Stored items:

>>>>>

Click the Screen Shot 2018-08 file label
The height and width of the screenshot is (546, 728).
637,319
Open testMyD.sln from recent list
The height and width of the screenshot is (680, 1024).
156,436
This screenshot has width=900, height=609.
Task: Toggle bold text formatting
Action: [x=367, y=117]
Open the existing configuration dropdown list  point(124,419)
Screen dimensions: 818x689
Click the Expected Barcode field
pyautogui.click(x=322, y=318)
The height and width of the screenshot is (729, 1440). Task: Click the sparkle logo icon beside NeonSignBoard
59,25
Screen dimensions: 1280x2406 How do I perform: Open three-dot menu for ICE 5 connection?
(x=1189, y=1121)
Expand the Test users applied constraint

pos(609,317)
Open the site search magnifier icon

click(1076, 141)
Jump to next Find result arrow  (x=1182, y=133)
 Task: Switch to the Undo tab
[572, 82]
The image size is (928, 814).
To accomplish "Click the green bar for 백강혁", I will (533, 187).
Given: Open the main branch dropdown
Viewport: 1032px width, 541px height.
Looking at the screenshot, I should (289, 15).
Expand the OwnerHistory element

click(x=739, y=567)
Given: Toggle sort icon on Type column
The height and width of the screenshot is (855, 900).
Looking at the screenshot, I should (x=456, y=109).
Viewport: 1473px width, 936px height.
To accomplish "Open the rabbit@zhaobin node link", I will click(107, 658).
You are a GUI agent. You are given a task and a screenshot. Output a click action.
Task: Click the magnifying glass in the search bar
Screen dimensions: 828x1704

<<<<<

- _What this task involves_: Down to the last line, return the data above exactly.

- _Solution_:
Click the Screen Shot 2018-08 file label
The height and width of the screenshot is (546, 728).
637,319
Open testMyD.sln from recent list
The height and width of the screenshot is (680, 1024).
156,436
This screenshot has width=900, height=609.
Task: Toggle bold text formatting
Action: [x=367, y=117]
Open the existing configuration dropdown list  point(124,419)
Screen dimensions: 818x689
Click the Expected Barcode field
pyautogui.click(x=322, y=318)
The height and width of the screenshot is (729, 1440). Task: Click the sparkle logo icon beside NeonSignBoard
59,25
Screen dimensions: 1280x2406 How do I perform: Open three-dot menu for ICE 5 connection?
(x=1189, y=1121)
Expand the Test users applied constraint

pos(609,317)
Open the site search magnifier icon

click(1076, 141)
Jump to next Find result arrow  (x=1182, y=133)
 Task: Switch to the Undo tab
[572, 82]
The image size is (928, 814).
To accomplish "Click the green bar for 백강혁", I will (533, 187).
Given: Open the main branch dropdown
Viewport: 1032px width, 541px height.
Looking at the screenshot, I should (289, 15).
Expand the OwnerHistory element

click(x=739, y=567)
Given: Toggle sort icon on Type column
The height and width of the screenshot is (855, 900).
Looking at the screenshot, I should (x=456, y=109).
Viewport: 1473px width, 936px height.
To accomplish "Open the rabbit@zhaobin node link", I will click(107, 658).
You are a GUI agent. You are given a task and a screenshot. Output a click action.
Task: Click the magnifying glass in the search bar
Screen dimensions: 828x1704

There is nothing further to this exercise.